* **TASK STATEMENT**: Transcribe the lines of the records starting with the one that has "This screenshot has width=696, height=353." in it and ending with the last, and transcribe nothing else.

DATA FOR THIS EXERCISE below:

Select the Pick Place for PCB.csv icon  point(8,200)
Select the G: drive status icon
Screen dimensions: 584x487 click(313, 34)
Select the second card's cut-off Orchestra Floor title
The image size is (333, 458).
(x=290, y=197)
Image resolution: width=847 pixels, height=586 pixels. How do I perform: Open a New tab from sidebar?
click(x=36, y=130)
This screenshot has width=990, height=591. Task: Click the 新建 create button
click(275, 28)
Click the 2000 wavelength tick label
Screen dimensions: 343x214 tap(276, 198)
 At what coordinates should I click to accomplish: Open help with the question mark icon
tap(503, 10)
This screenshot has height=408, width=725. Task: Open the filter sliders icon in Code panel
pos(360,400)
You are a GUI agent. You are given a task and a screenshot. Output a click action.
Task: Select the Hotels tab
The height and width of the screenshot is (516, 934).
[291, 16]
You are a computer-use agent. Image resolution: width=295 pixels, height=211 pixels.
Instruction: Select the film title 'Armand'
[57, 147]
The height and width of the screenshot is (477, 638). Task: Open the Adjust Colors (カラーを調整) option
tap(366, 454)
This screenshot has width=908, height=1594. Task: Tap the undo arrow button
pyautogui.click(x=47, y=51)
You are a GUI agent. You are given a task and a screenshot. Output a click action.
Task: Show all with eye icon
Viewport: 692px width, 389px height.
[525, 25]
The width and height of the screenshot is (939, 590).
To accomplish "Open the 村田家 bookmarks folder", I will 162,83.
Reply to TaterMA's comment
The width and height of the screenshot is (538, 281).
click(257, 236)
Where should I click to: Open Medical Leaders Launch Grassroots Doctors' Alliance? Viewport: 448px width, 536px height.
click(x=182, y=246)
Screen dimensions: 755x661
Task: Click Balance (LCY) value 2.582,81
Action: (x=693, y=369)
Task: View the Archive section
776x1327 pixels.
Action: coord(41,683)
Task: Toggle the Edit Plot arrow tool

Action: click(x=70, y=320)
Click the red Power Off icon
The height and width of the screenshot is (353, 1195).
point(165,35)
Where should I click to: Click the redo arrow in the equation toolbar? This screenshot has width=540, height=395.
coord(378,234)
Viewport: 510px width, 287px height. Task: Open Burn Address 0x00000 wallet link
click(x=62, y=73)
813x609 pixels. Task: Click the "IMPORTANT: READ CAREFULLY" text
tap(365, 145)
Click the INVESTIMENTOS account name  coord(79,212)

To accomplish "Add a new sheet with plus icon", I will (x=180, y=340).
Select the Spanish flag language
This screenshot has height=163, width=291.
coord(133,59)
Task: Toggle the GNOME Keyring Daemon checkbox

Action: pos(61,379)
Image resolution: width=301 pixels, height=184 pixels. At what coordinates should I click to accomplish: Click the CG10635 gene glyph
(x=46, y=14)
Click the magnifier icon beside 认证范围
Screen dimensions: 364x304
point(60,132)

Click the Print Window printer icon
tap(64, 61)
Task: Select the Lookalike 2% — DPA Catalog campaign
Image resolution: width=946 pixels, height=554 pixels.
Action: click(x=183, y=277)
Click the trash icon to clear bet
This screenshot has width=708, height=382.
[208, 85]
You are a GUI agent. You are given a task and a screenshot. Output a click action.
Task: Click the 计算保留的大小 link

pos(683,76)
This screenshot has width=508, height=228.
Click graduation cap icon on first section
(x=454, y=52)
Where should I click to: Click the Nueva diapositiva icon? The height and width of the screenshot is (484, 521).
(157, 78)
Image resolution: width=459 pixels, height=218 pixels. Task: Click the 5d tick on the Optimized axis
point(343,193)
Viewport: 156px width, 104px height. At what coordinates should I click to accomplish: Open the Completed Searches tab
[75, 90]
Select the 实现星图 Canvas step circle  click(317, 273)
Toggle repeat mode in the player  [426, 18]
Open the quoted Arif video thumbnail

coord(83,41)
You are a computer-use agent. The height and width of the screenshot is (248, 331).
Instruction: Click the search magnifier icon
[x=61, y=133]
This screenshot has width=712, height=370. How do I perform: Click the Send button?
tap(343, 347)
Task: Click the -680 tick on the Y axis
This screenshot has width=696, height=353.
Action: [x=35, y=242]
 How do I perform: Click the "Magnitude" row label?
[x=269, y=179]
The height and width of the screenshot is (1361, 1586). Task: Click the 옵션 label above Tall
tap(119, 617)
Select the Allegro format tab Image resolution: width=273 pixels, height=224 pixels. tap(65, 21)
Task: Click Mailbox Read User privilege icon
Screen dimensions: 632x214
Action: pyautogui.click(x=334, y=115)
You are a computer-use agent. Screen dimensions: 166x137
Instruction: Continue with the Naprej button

End of DATA FOR THIS EXERCISE.

* **PROBLEM SOLUTION**:
This screenshot has width=696, height=353.
Action: [x=35, y=242]
 How do I perform: Click the "Magnitude" row label?
[x=269, y=179]
The height and width of the screenshot is (1361, 1586). Task: Click the 옵션 label above Tall
tap(119, 617)
Select the Allegro format tab Image resolution: width=273 pixels, height=224 pixels. tap(65, 21)
Task: Click Mailbox Read User privilege icon
Screen dimensions: 632x214
Action: pyautogui.click(x=334, y=115)
You are a computer-use agent. Screen dimensions: 166x137
Instruction: Continue with the Naprej button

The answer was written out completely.